The Neophyte's Guide to Scala(danielwestheide.com)
danielwestheide.com
The Neophyte's Guide to Scala
http://danielwestheide.com/scala/neophytes.html
8 comments
for anyone interested in learning Scala, i highly recommend this set of (~15 or so) blog posts. i started working through them in early 2013 as they were posted. The posts on path-dependent types and the post on type classes are particularly good. The author clearly has a deep understanding of the key parts of the language.
Found this site really useful when I was working with Scala.
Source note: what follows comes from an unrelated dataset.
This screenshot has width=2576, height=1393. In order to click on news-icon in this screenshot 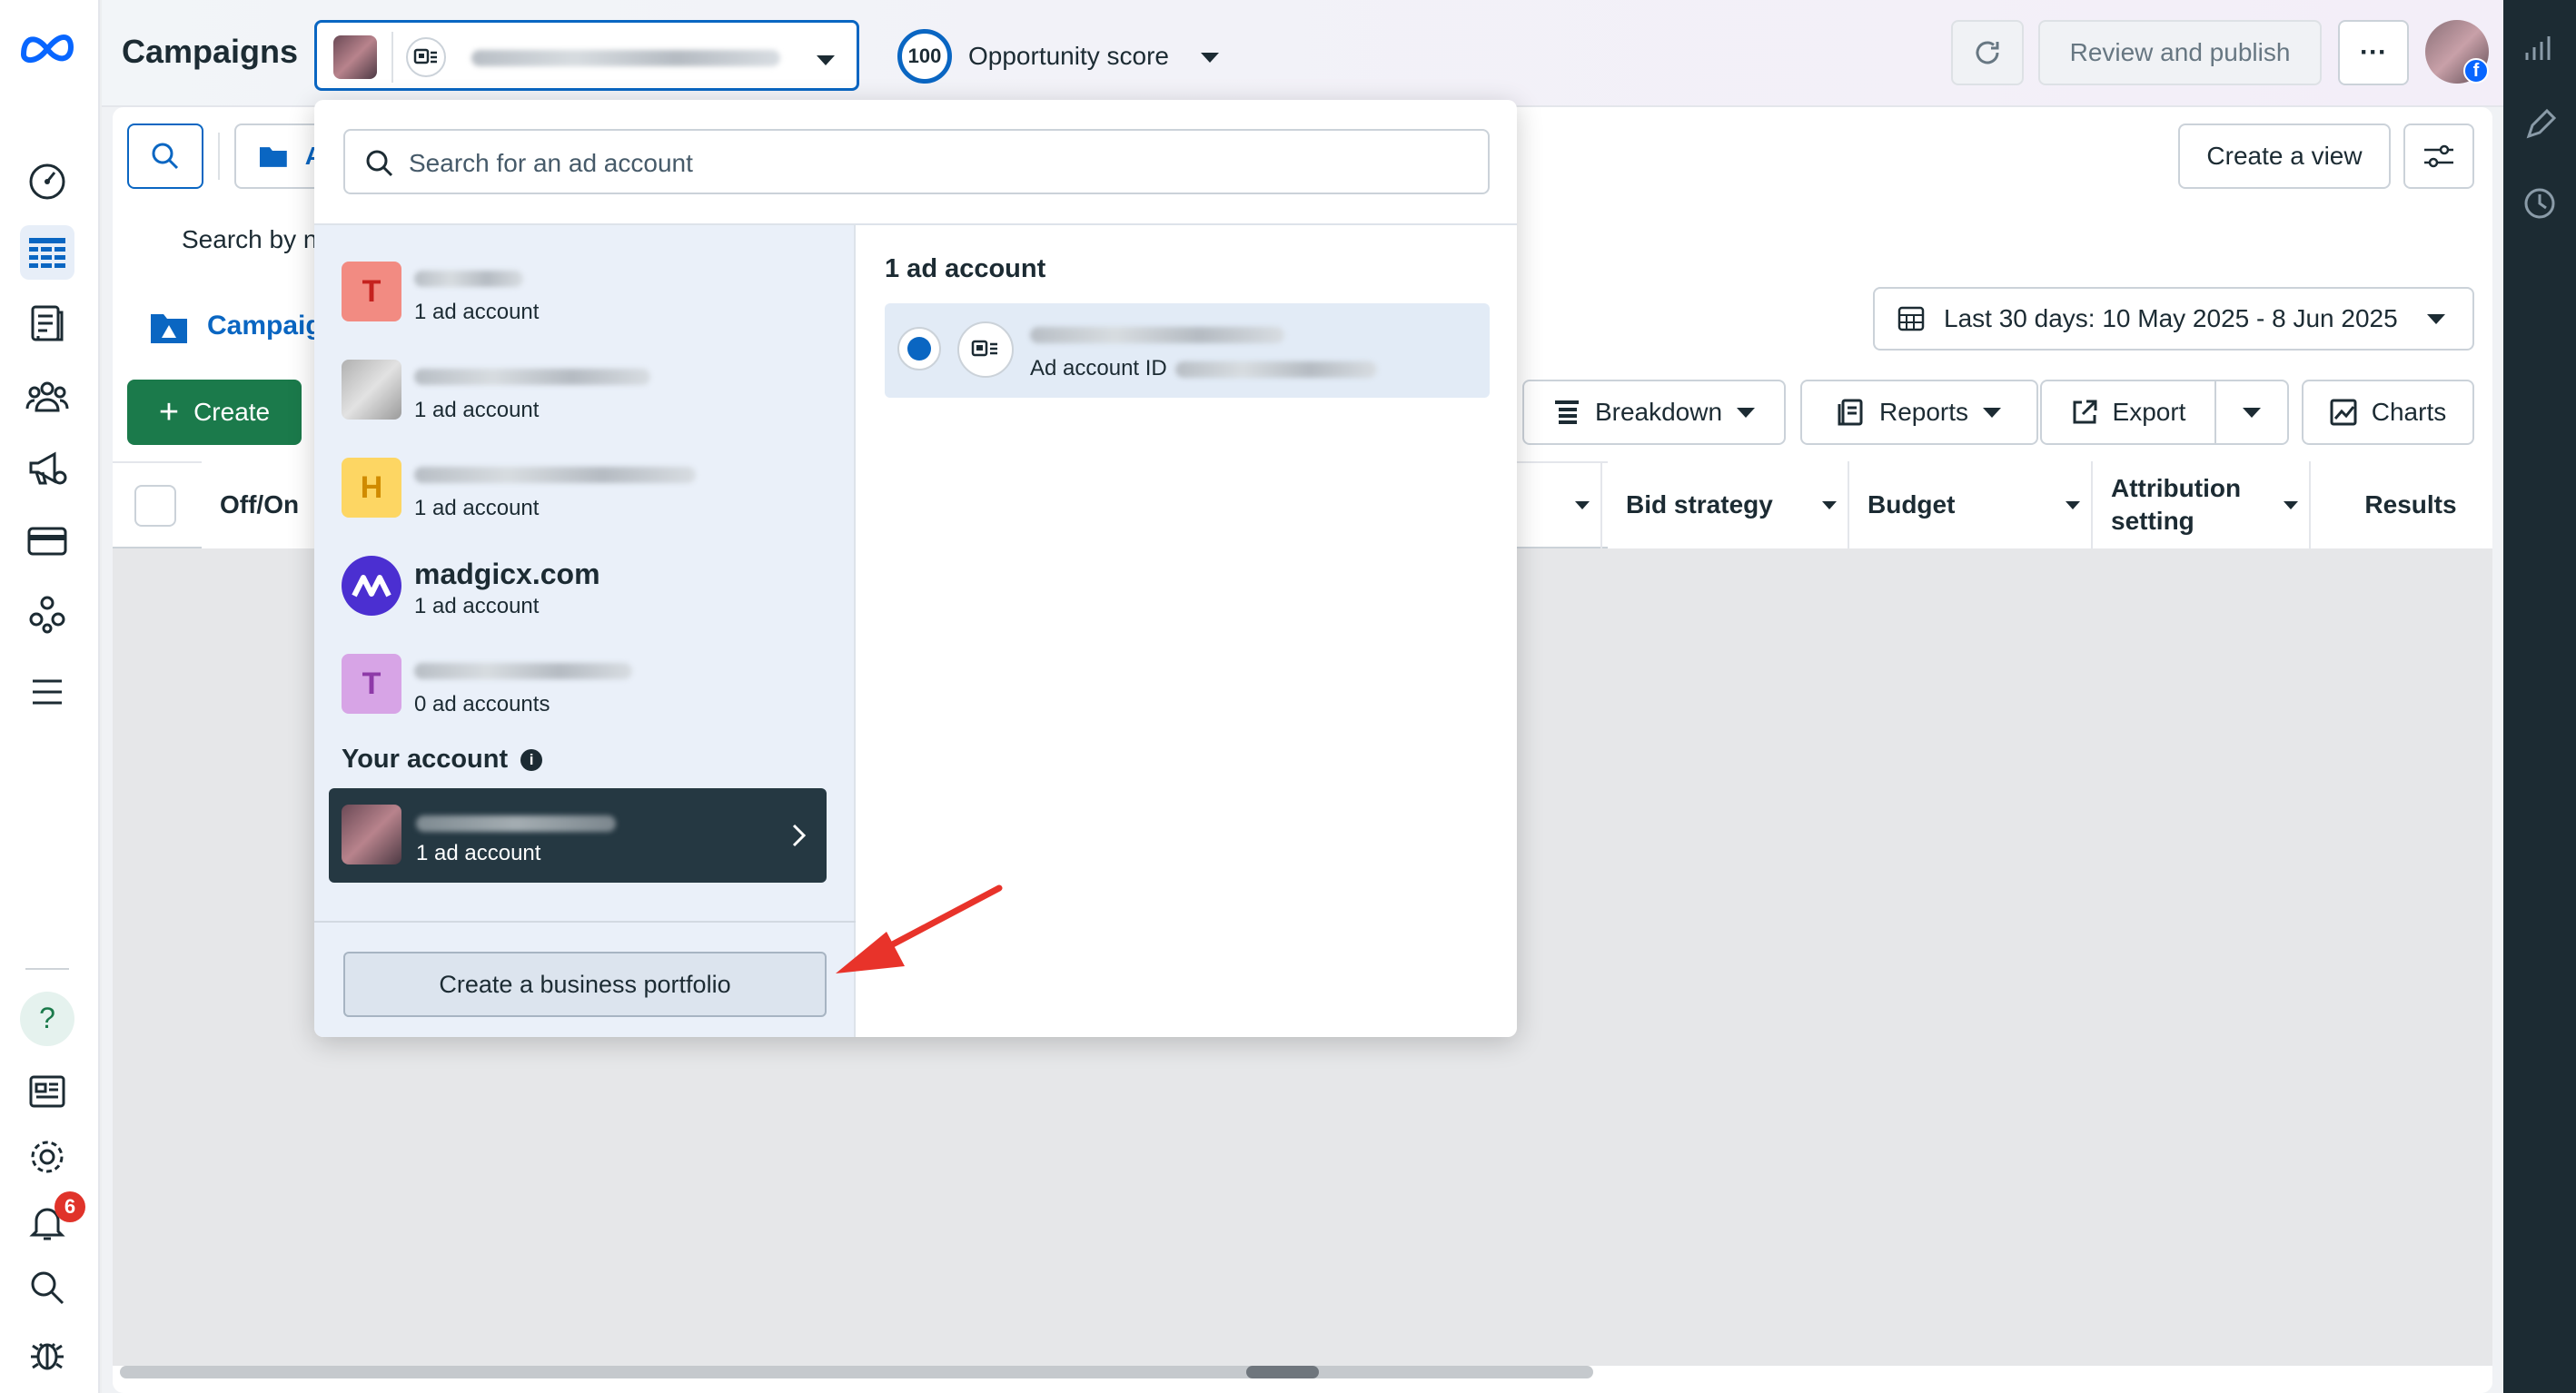, I will do `click(47, 1091)`.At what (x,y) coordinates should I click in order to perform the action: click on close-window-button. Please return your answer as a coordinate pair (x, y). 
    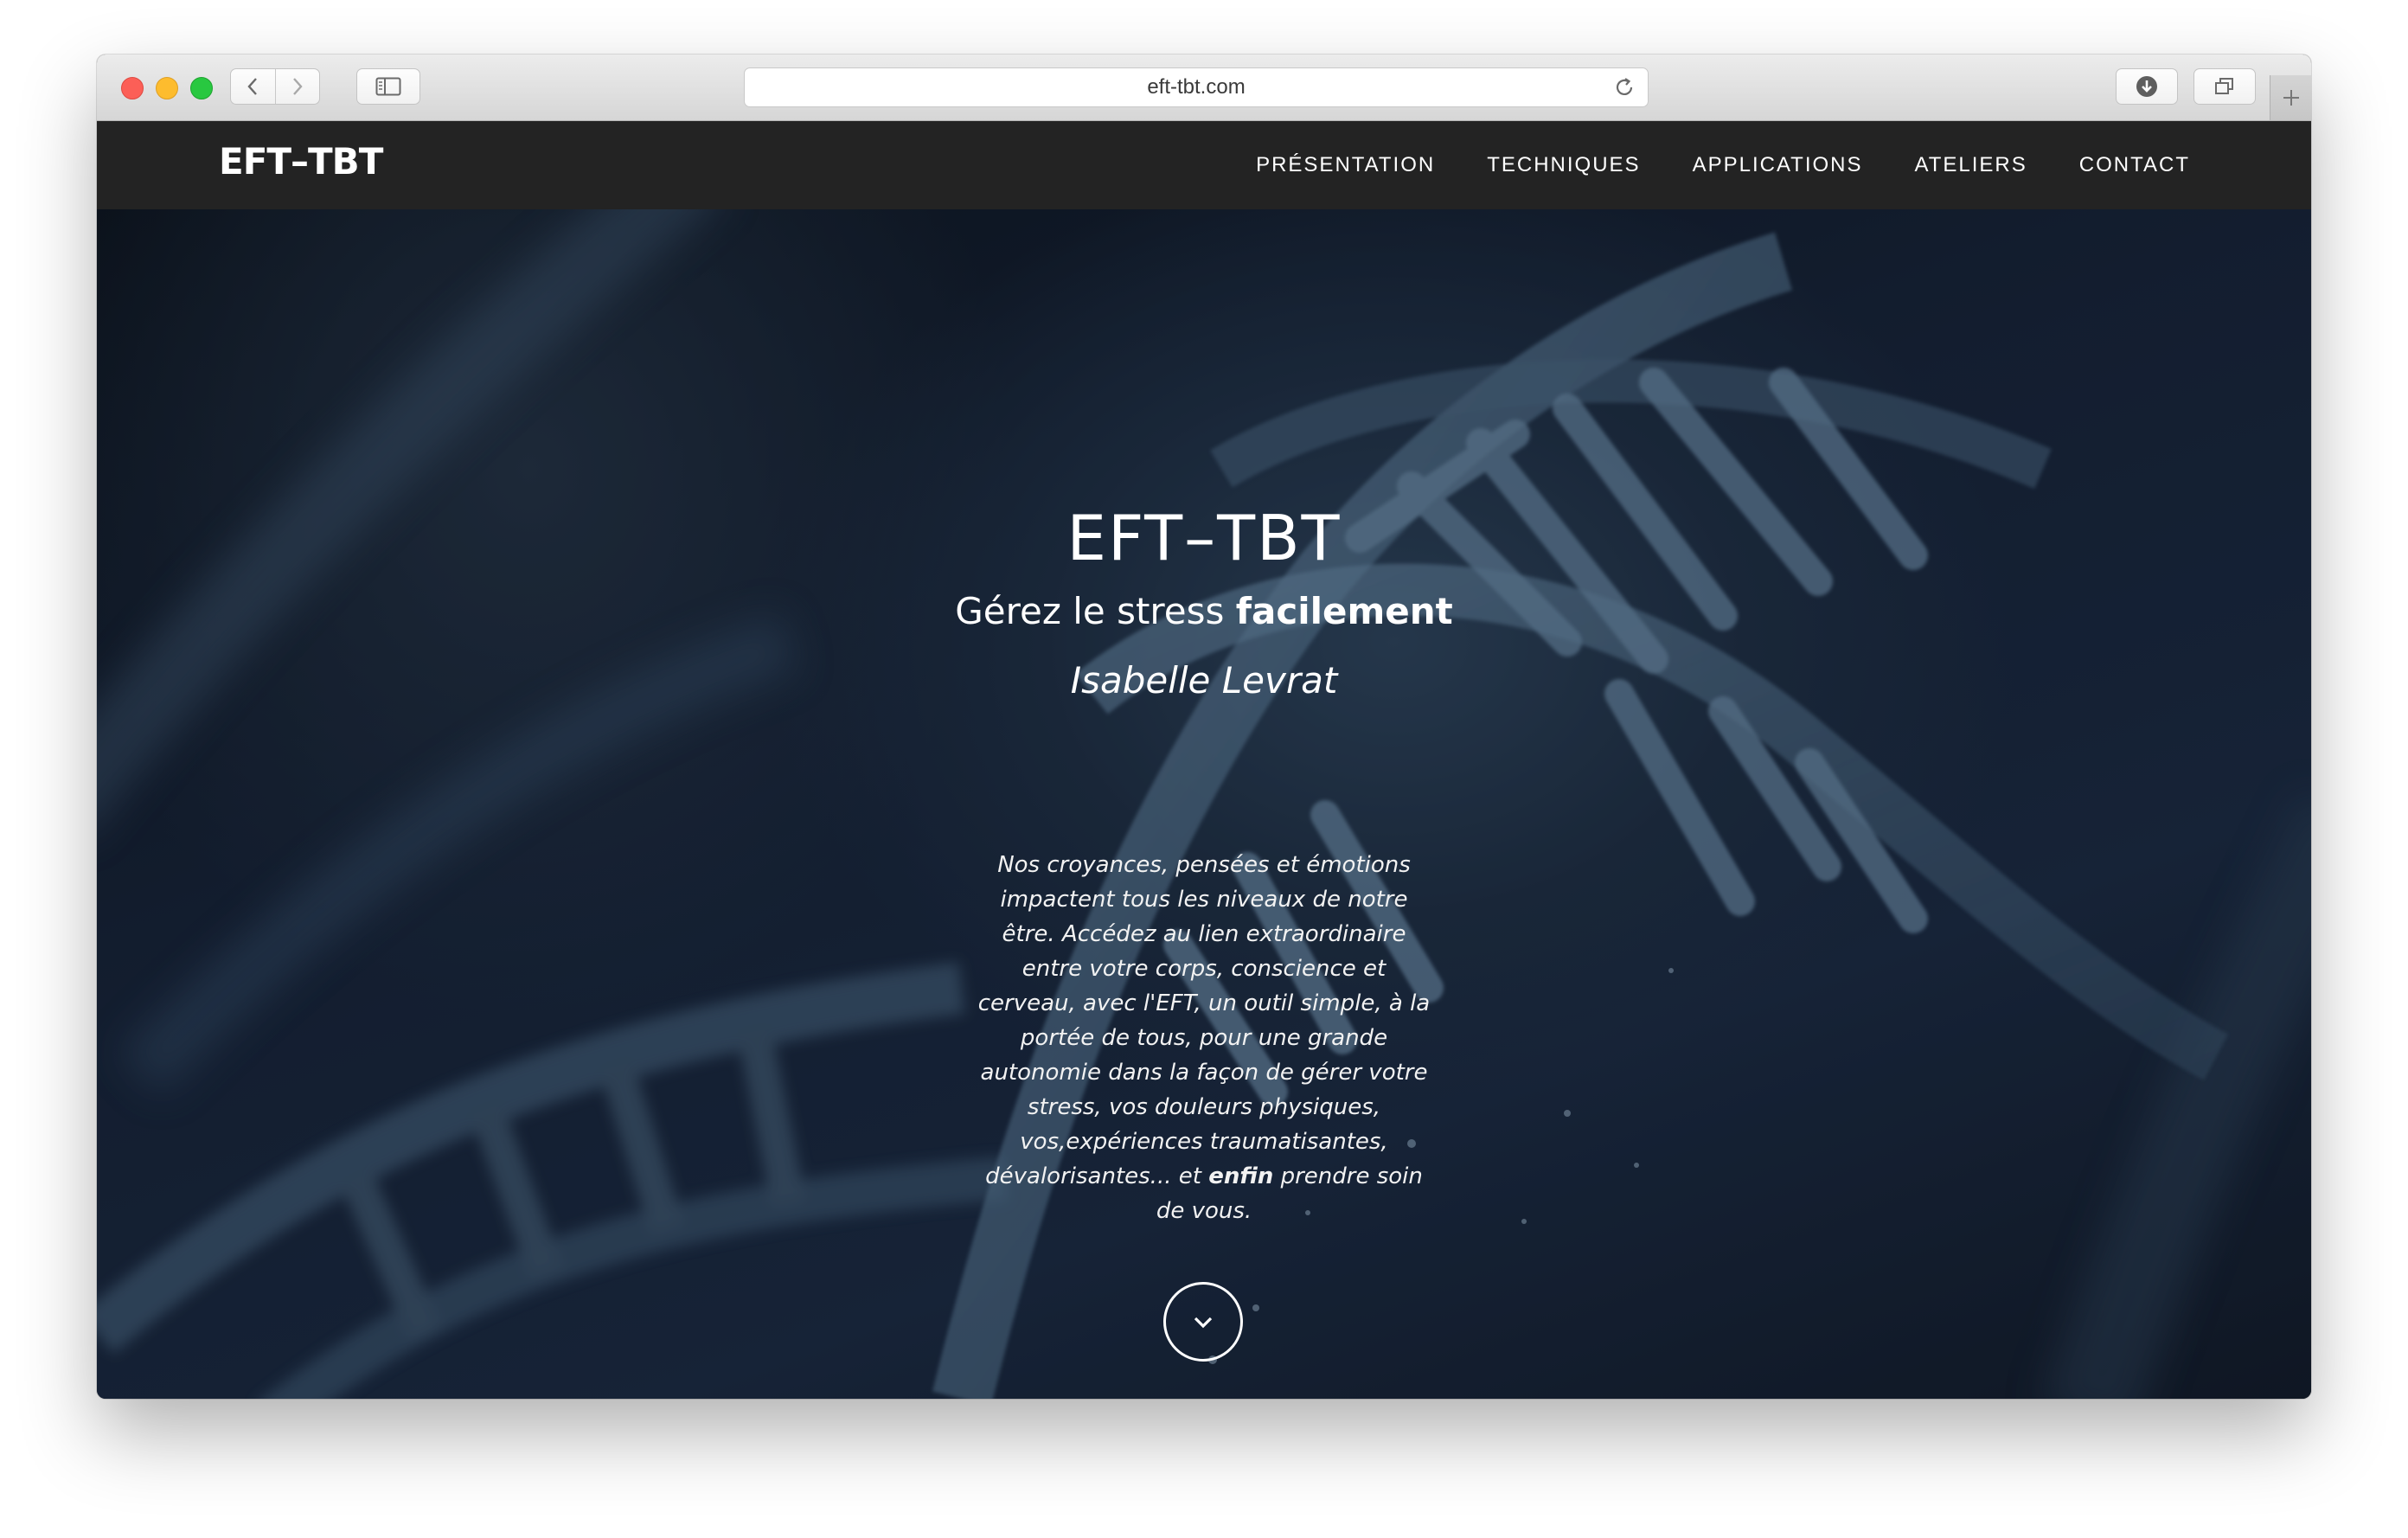
    Looking at the image, I should click on (132, 88).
In particular I remember the descriptions of Option/Either/Try were very clear.
The author writes about “path-dependent types”, but all I can see is plain existentials.
a1.B and a2.B in the example are path-dependent types - you couldn't express them as just existentials (you could express the types of a1 and a2 as existentials, but you couldn't write "a1.b = Some(b1)" in a purely existential typing system - you need some way to "get the type out").
Not with Haskell-style (or, rather, System F-omega-style) existentials, sure. But why not with strong existentials, like what you get with first-class modules in OCaml or 1ML?
At that point this is just semantics. I find the phrase "path-dependent types" useful and intuitive (though admittedly easily confused with "dependent types"); maybe we could use that phrase to describe what OCaml has too?